I. Examen de propositions d'actes communautaires

Le Président Henri Nallet a indiqué que trois propositions d'actes communautaires avaient fait l'objet, au cours de l'été, de la procédure d'urgence : E 1123 (suspension des droits autonomes du tarif douanier commun pour certains produits de la pêche), E 1126 (interruption de certaines relations économiques avec l'Angola) et E 1138 (droit autonome et contingent tarifaire applicables à certaines importations des Etats Unis).

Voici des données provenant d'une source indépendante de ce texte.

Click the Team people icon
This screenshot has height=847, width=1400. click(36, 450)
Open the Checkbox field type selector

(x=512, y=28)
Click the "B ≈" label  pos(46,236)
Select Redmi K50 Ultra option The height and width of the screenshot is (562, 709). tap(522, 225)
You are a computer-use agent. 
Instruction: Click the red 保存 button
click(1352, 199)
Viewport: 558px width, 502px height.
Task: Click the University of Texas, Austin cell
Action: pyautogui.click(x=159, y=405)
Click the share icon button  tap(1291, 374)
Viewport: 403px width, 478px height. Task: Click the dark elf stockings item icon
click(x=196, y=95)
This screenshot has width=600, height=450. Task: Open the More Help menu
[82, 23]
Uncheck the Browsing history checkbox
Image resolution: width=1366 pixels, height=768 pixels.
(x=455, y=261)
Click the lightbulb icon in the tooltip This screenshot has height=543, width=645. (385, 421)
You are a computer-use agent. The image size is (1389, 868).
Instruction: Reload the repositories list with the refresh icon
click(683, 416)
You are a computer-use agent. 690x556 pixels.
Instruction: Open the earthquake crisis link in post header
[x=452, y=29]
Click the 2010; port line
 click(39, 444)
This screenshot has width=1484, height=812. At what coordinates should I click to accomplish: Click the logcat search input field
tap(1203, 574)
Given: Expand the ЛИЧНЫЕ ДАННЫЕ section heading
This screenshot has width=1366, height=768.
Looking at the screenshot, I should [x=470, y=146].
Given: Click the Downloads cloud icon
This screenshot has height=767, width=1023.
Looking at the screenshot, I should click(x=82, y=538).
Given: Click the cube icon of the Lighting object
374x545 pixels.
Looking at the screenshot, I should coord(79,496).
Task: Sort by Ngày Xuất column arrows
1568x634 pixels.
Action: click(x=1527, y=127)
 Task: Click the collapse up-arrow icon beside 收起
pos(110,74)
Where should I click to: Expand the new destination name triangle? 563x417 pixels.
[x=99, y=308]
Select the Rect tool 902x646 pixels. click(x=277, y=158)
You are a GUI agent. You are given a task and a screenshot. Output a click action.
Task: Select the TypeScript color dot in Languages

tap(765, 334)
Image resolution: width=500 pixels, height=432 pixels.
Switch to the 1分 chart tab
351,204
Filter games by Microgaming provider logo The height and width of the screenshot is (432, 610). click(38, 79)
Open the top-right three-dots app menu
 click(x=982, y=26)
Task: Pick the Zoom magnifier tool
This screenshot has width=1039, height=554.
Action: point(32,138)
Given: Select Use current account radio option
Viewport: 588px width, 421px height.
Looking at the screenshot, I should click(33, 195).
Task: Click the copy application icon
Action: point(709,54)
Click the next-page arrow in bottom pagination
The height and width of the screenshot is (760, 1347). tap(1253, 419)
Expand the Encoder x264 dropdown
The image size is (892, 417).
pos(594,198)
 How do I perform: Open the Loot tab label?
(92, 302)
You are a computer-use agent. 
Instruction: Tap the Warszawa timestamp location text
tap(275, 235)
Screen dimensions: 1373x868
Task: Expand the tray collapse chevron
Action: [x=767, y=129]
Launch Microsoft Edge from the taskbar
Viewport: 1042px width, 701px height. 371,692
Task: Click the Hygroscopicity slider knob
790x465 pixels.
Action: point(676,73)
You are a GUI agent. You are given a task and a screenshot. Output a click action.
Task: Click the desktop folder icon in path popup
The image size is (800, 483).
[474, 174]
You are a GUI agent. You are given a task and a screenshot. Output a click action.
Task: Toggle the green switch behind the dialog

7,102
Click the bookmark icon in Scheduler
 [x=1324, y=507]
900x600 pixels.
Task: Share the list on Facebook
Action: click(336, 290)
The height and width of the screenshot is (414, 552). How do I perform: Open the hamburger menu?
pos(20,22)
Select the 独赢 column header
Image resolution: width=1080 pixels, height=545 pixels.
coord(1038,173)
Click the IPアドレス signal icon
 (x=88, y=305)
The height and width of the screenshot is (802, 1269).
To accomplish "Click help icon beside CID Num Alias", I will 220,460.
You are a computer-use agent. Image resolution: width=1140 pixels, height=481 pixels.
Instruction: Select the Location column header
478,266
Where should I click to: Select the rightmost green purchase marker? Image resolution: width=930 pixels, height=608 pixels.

Il a évoqué les conditions dans lesquelles il avait accepté, après analyse de ces textes et vérification de leur caractère d'urgence, la levée de la réserve d'examen parlementaire, ce qui a permis leur adoption par le Conseil respectivement le 30 juillet, le 28 juillet et le 14 août.

La Délégation a estimé que les textes suivants n'appelaient pas un examen plus approfondi, en l'état actuel de ses informations : E 1089 (accord avec le Canada sur les mesures sanitaires applicables au commerce d'animaux vivants et de produits animaux) ; E 1114 (contrôle des navires pour la conservation de la faune et de la flore marines de l'Antarctique) ; E 1120 (accord fixant les possibilités de pêche et la contrepartie financière avec Madagascar) ; E 1121 (cadre commun pour les signatures électroniques) ; E 1122 (TVA sur l'or d'investissement). Elle a demandé à M. Alain Barrau de préparer une communication sur le premier programme-cadre en faveur de la culture pour les années 2000-2004 (document E 1106).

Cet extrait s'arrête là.